For CEMS, I've found that the heat input data is pretty reliable, but the CO2 mass is sometimes missing. In these cases, I've written code to assign a fuel type to each unit for each time period based on eia923 boiler fuel data and multiplying the heat input by a fuel-specific emission factor. Also, some generators are only required to report during certain seasons, but I haven't really dug into how you might impute that missing data, if even possible.
We had looked into conducting the imputation in python and did not originally find a package that provided the same flexibility as the one we used in R called mice. We used a Multiple Imputation by Chained Equations (MICE) method. Statsmodels has a version as do some other python packages.
It might be possible to explain what we did to the Statsmodels community to see if they can think of how to replicate what we did with their algos.
PUDL already depends on scikit-learn and have some familiarity with their usage patterns, and they also have an iterative imputation estimator that they say was adapted from the R MICE implementation. It looks like it's tagged "experimental" so maybe it's new? Can it do the kind of imputation you're doing? I wonder if we could turn the whole outlier identification and imputation process into a single scikit-learn Pipeline
composed of several column transformers?
Also, some generators are only required to report during certain seasons, but I haven't really dug into how you might impute that missing data, if even possible.

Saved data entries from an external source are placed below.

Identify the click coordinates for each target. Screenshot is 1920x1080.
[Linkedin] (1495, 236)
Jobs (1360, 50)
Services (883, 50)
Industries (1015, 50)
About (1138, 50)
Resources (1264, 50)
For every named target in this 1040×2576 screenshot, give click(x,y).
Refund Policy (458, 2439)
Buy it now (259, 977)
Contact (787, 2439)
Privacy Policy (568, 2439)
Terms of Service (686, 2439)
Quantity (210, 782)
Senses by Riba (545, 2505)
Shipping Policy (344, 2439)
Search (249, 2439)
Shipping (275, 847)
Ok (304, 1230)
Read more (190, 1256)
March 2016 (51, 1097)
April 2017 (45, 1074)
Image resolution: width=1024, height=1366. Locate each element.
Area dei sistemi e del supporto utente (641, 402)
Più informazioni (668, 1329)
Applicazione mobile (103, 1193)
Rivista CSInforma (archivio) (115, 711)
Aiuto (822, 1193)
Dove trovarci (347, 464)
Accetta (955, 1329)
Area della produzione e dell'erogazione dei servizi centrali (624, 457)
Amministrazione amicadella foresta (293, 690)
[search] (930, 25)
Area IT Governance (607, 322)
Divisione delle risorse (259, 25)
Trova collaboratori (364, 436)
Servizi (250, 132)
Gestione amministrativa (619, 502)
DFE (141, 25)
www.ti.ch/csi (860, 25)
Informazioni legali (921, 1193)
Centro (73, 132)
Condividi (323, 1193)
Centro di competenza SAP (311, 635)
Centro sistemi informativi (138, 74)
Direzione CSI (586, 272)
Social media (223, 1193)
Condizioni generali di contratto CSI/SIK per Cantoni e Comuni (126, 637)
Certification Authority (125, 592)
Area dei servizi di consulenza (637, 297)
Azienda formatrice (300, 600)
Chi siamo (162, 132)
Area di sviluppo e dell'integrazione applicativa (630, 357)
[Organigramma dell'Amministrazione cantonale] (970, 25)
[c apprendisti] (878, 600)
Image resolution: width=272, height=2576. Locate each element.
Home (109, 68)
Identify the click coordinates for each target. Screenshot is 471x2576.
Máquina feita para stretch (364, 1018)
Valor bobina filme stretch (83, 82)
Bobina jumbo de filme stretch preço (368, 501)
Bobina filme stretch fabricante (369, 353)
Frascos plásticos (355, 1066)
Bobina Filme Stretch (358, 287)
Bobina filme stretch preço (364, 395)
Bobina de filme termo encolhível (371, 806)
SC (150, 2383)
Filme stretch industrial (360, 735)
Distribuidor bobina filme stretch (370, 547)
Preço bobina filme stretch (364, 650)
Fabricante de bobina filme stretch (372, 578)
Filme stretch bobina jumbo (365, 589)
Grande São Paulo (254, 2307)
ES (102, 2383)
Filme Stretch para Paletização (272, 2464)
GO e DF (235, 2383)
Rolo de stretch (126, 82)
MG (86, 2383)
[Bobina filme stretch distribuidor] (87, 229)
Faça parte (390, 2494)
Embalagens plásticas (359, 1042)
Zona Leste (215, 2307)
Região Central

This reporting requirement has also changed over time and varies across states. The changes are caused by changing in regulations and reporting requirements.
I recall the CEMS data having a small number of very bad outliers. We're already doing a few corrections, e.g. this one for gross_load_mw
and filling NAs with zero for in gross_load_mw
and heat_content_mmbtu
.
@karldw from what you've seen where gross_load_mw
is missing, is there a heat_input_mmbtu
that is available, or are they typically missing together? I'm thinking that missing gross_load|_mw
could be filled by developing a heat rate model for each plant based on historic data.
@grgmiller, they're very often observations that report zero operating hours. See this conversation: https://github.com/catalyst-cooperative/pudl/issues/171#issuecomment-449230223
I would like to add cleaned EIA form 930 hourly demand data to your database. We have talked about this many months ago. We have a Zenodo archive with the cleaned data that is ready for use: https://zenodo.org/record/3690240
I would be happy to work on incorporating this. I heard there may have been some restructuring since we discussed this at the NREL OpenMod workshop @cmgosnell. Should I simply read the latest docs on contributing to refresh my memory and start working?